## [Text block]
--- START ---

# Lesson 3: Multi Document Agent

## Setup

In [9]:
import nest_asyncio

nest_asyncio.apply()

## Setup an Agent Over Three Documents

In [10]:
urls = [
    "https://openreview.net/pdf?id=VtmBAGCN7o",
    "https://openreview.net/pdf?id=6PmJoRfdaK",
    "https://openreview.net/pdf?id=hSyW5go0v8",
]

papers = [
    "/teamspace/uploads/dlai/metagpt.pdf",
    "/teamspace/uploads/dlai/longlora.pdf",
    "/teamspace/uploads/dlai/selfrag.pdf",
]

In [11]:
from utils import get_doc_tools
from pathlib import Path

paper_to_tools_dict = {}
for paper in papers:
    print(f"Getting tools for paper: {paper}")
    vector_tool, summary_tool = get_doc_tools(paper, Path(paper).stem)
    paper_to_tools_dict[paper] = [vector_tool, summary_tool]

Getting tools for paper: /teamspace/uploads/dlai/metagpt.pdf


Getting tools for paper: /teamspace/uploads/dlai/longlora.pdf
Getting tools for paper: /teamspace/uploads/dlai/selfrag.pdf


In [12]:
initial_tools = [t for paper in papers for t in paper_to_tools_dict[paper]]

In [13]:
from llama_index.llms.openai import OpenAI

llm = OpenAI(model="gpt-3.5-turbo")

--- END ---

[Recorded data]
--- START ---

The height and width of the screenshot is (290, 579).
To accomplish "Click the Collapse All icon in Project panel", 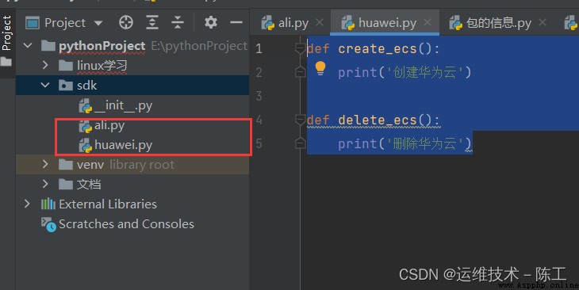I will click(x=178, y=22).
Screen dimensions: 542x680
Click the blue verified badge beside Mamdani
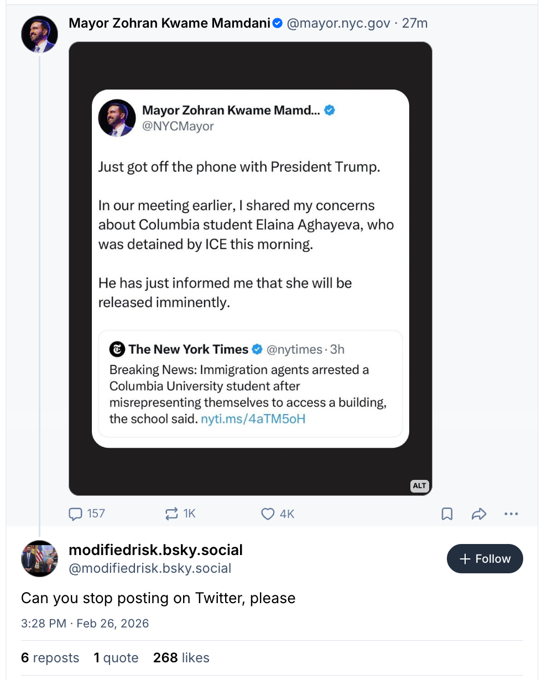click(278, 23)
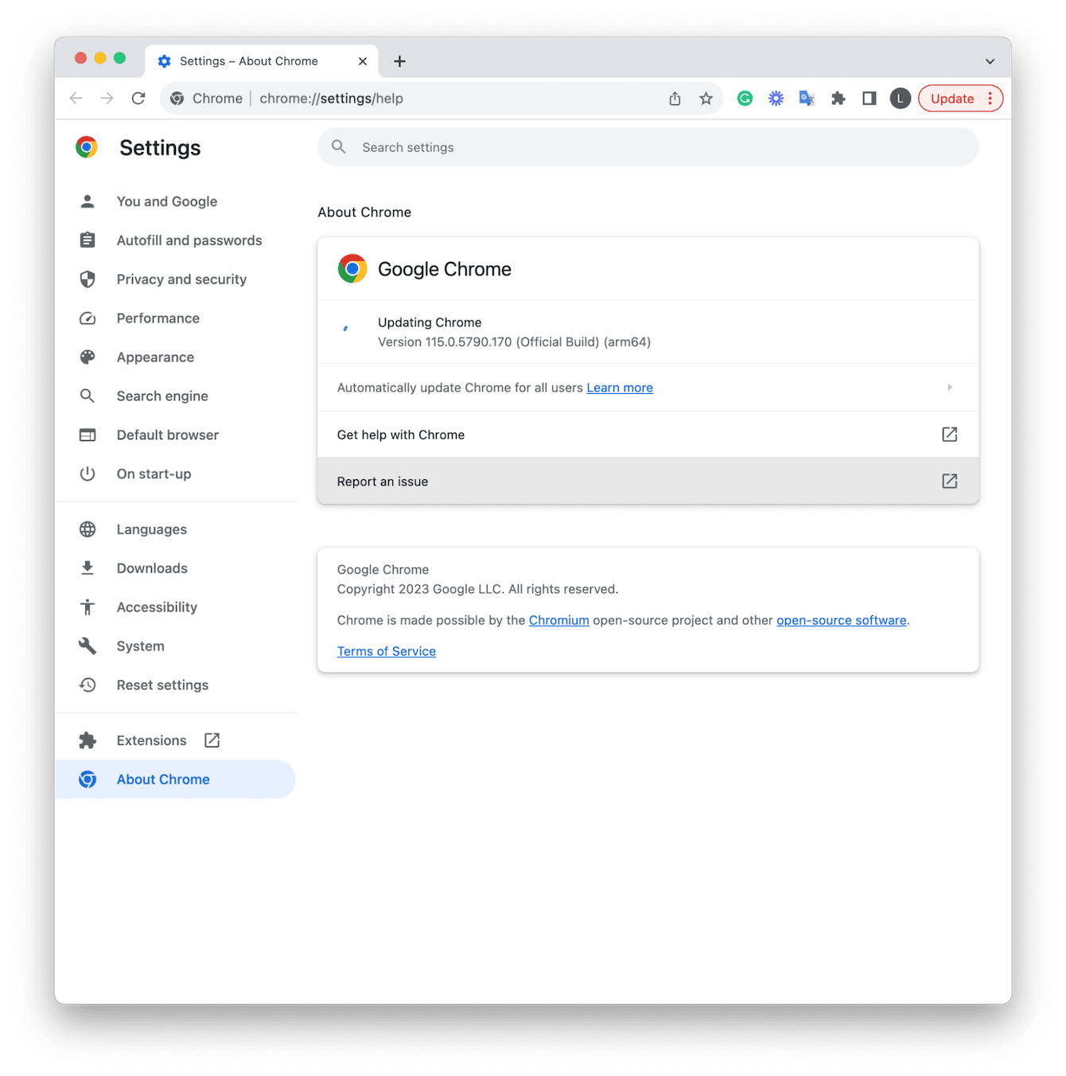This screenshot has height=1076, width=1066.
Task: Click inside the Search settings field
Action: point(557,147)
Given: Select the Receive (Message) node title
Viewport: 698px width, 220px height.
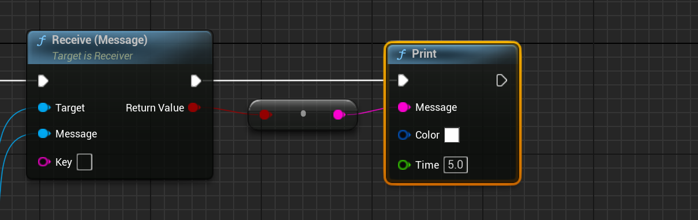Looking at the screenshot, I should [x=100, y=40].
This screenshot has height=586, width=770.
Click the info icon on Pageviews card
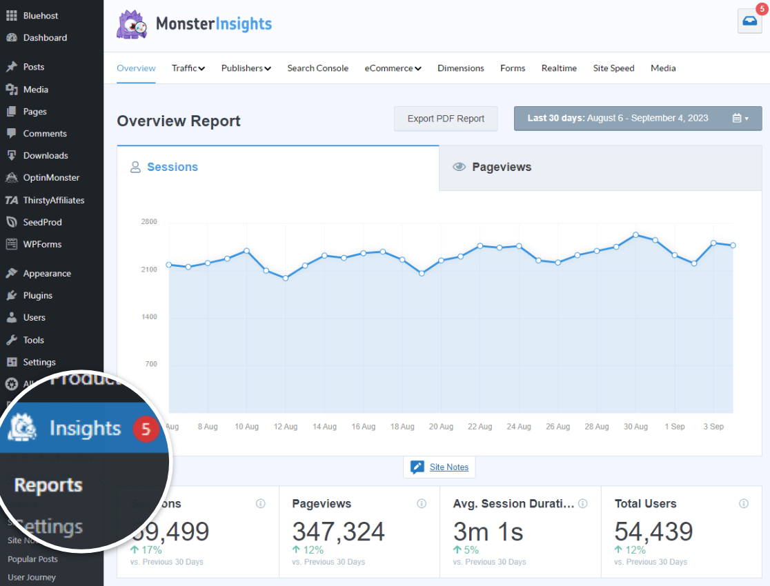click(421, 503)
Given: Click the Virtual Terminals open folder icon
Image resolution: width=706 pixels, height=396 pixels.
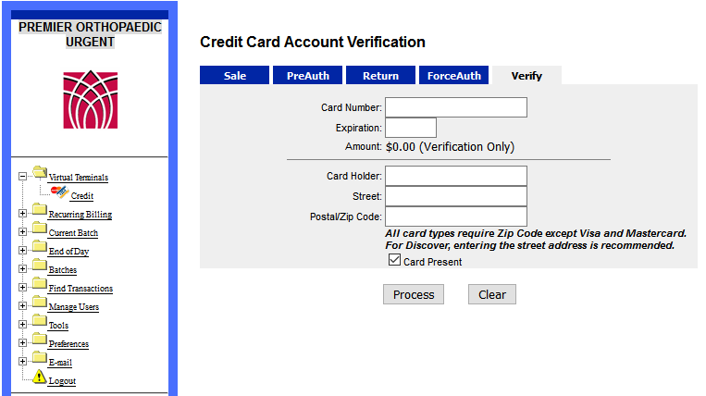Looking at the screenshot, I should tap(40, 172).
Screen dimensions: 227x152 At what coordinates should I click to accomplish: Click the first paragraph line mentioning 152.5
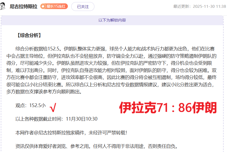point(115,49)
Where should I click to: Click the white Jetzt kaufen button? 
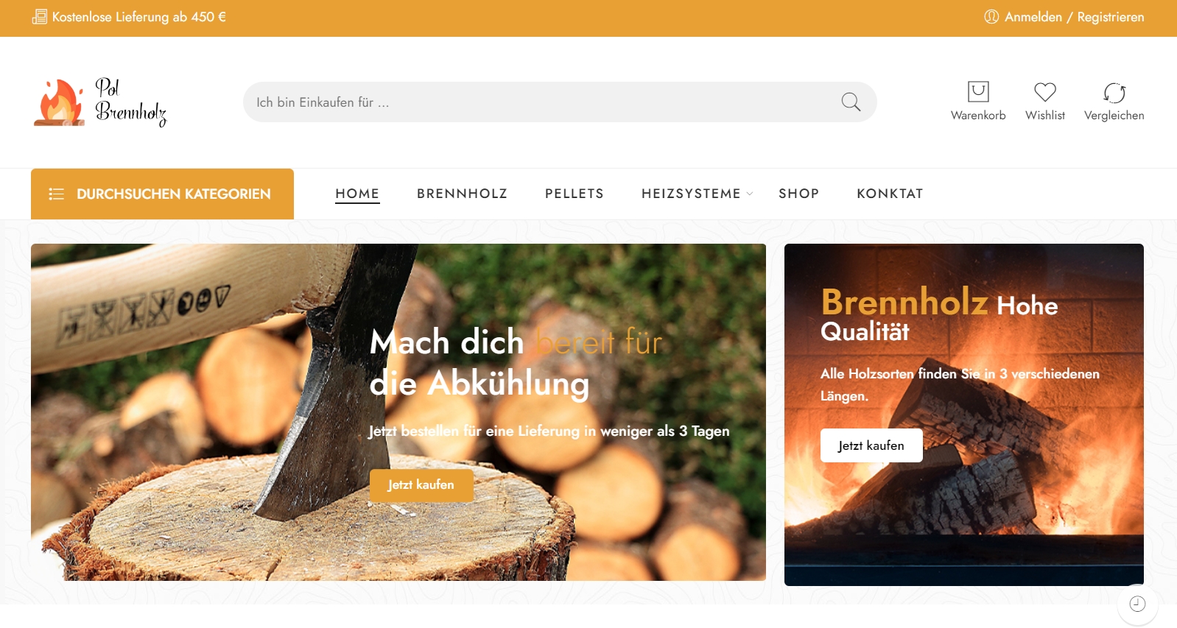click(x=871, y=445)
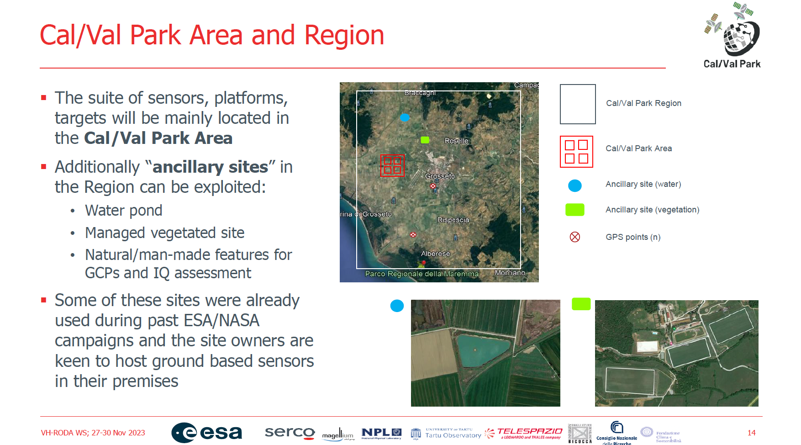Click the red grid marker on map
Screen dimensions: 801x445
392,165
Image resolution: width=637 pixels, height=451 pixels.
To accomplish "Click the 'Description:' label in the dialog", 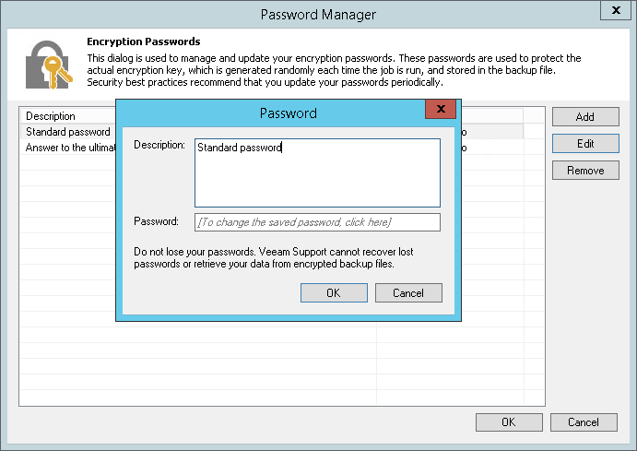I will (159, 146).
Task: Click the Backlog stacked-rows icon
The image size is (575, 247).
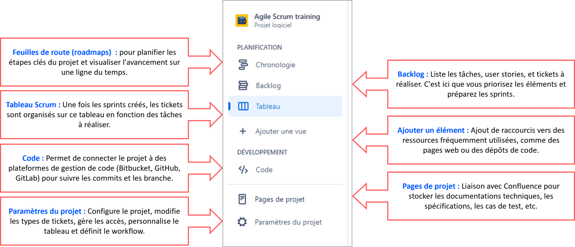Action: 243,86
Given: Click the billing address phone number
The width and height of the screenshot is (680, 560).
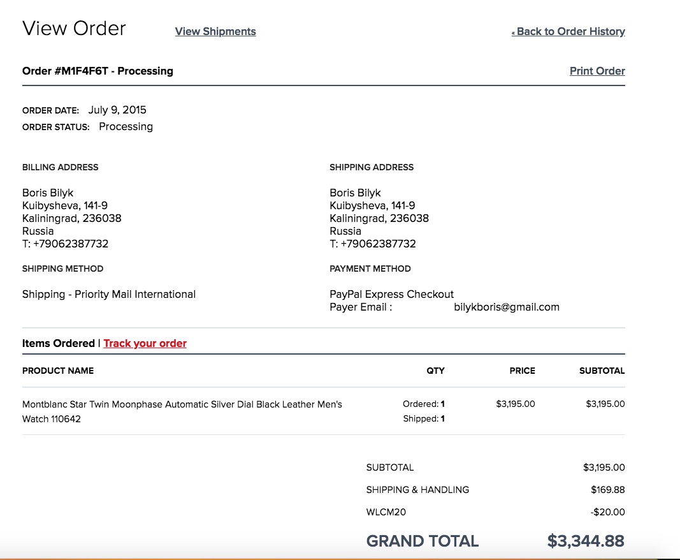Looking at the screenshot, I should pyautogui.click(x=65, y=244).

--- END ---

## [Apply what you read]
1. Based on the multi-document agent lesson, do the following statements agree with it? (a) The language model is set to gpt-4. (b) For each paper, get_doc_tools returns a vector tool and a summary tool. (c) The Setup section imports nest_asyncio. Answer yes or no for each and quote the deciding words.
2. Write what follows the last line of the multi-document agent lesson.

## [Set of answers]
1.
(a) No: llm = OpenAI(model="gpt-3.5-turbo")
(b) Yes: vector_tool, summary_tool = get_doc_tools(paper, Path(paper).stem)
(c) Yes: import nest_asyncio

2.
In [14]:
len(initial_tools)

6

In [15]:
from llama_index.core.agent import FunctionCallingAgentWorker
from llama_index.core.agent import AgentRunner

agent_worker = FunctionCallingAgentWorker.from_tools(
    initial_tools, 
    llm=llm, 
    verbose=True
)
agent = AgentRunner(agent_worker)

In [16]:
response = agent.query(
    "Tell me about the evaluation dataset used in LongLoRA, "
    "and then tell me about the evaluation results"
)

Added user message to memory: Tell me about the evaluation dataset used in LongLoRA, and then tell me about the evaluation results


=== Calling Function ===
Calling function: summary_tool_longlora with args: {"input": "evaluation dataset"}
=== Function Output ===
The evaluation dataset used in the research presented in the provided context includes the RedPajama dataset, PG19 dataset, LongBench dataset, and LEval dataset.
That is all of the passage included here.